Scorpio (10/23-11/21) — Despite negative critical reception and the low quality of previous X-Men films, you’ll take the family to see “X-Men: Apocalypse” this weekend. You’ll be surprised when, five minutes into the trailers, the actual apocalypse begins when the film’s titular villain appears and slaughters all the empty seats in the theater. Lucky for you, the villain’s gaudy, oversized battle armor will prevent him from seeing your family and you’ll be able to escape into a sold-out showing of “The Angry Birds Movie.”
Sagittarius (11/22-12/22) — Your summer wardrobe will include pastel shorts, bow ties and light sport coats after you inadvertently attend a fashion show at the local police headquarters. Known as a “prep walk,” law enforcement’s intent was to deter crime by shamelessly parading accused criminals in front of the news media, but no one could have predicted the fashion statement the Circle K robber would make, having terrorized a cashier with a croquet bat while wearing a sleek pair of loafers and matching belt.
Capricorn (12/23-1/19) — A Saturday trip to the farmer’s market will devolve into a juvenile culinary quest after you happen upon an eggplant that strongly resembles the male sex organ. Inspired, you’ll inspect each and every vegetable onsite in a spontaneous mission to cook an anatomical ratatouille for an upcoming dinner party. Your meal will come together after you find at least a half dozen tomatoes that look like butts and misshapen peppers that could easily pass for deformed heads. You’ll have to combine garlic cloves and zucchini to get something resembling a foot with toes, but the breast onions will really firm up the entire recipe.
Aquarius (1/20-2/18) — In an attempt to save taxpayer money while simultaneously reducing, reusing and recycling, you decide to offer the community a natural alternative to indigent burials and cremations. It may take years to catch on, but backyard gardeners and factory farmers alike will eventually praise the benefits of your Corpse Compost®, finding the decomposed remains of human bodies are actually rich with nutrients and balanced with trace minerals. After a little work in the lab, you’ll also attempt to market your eco-friendly Carcass Oil® as a diesel alternative.
Pisces (2/19-3/20) — While the foreign nation of Georgia wasn’t your first pick as ground zero in the meat revolution, you’ll join the coming war between herbivores and carnivores nonetheless. Now that “extremists” wielding grilled meat and sausages have stormed a vegan café, the unrest across the globe will reach a tipping point — forcing you to choose sides in a conflict that pits brother against less-masculine brother. As the sun rises, you’ll lead an angry mob into the heart of the city in a convoy of Oscar Mayer wienermobiles.

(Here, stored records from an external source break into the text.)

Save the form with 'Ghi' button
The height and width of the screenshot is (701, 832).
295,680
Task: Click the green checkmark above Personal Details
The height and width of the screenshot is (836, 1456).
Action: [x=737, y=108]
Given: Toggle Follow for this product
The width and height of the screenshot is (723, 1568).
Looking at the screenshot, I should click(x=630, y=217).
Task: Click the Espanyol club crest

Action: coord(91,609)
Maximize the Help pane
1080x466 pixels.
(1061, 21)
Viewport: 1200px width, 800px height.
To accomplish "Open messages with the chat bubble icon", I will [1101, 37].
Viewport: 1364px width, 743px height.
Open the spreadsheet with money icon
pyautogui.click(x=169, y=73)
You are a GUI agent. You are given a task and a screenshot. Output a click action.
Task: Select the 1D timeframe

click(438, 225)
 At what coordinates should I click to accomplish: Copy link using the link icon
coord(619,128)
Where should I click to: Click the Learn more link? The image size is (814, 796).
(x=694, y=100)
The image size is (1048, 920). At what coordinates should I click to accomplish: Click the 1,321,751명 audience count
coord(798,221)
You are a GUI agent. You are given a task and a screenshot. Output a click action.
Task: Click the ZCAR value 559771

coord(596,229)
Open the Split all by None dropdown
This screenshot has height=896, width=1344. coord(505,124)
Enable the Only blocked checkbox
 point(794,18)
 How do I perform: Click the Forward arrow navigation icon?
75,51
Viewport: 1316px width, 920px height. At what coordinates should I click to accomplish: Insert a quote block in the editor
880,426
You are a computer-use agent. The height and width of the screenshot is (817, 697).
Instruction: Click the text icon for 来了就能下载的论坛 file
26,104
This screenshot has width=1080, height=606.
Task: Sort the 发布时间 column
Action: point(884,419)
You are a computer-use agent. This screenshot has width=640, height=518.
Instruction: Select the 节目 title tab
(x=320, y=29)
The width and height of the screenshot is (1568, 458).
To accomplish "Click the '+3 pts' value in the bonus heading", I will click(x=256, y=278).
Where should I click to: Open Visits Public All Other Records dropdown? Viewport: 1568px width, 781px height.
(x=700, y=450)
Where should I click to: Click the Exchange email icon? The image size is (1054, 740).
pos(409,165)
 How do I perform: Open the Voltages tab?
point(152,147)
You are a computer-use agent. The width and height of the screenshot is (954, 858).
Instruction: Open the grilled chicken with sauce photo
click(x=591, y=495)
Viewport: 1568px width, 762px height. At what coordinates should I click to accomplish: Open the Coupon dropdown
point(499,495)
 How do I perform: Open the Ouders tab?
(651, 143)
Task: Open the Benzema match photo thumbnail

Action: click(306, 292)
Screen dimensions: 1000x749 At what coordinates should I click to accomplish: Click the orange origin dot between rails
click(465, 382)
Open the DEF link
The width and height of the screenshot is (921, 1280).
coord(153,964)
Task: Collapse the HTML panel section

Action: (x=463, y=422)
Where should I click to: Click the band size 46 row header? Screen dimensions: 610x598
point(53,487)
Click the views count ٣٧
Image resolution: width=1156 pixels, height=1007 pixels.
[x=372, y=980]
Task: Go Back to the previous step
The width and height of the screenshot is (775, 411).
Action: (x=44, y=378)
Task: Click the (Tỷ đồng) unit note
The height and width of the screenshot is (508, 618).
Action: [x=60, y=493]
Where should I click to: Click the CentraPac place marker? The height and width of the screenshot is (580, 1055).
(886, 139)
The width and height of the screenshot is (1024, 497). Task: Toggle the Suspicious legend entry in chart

Aries (3/21-4/19) — After decades in darkness, the followers of the Crimson Tide will rid themselves of the ultimate persecution as CBS Sportscaster Verne Lundquist reveals his plans to retire after the 2016 college football season. Knowing they will soon see an end to overtly biased and arguably violent comments like, “Alabama is not currently winning” and “Nick Saban MIGHT BE the best coach ever,” fans in the very near future may once again feel safe allowing children to listen to televised broadcasts of the greatness that is the Tide.
Taurus (4/20-5/20) — You’ll realize the true tragedy of getting your significant other into video games this weekend, as you finally lose in a digitized domestic dispute for the ages. While you’ll first feel a sense of pride at the depths of your despair, it will ultimately be drowned in the flood of rage that inevitably consumes you. After hours in silence, you’ll realize the only logical solution is that your partner found some way to hack into the system and cheat to secure the victory. I mean, they must have … right?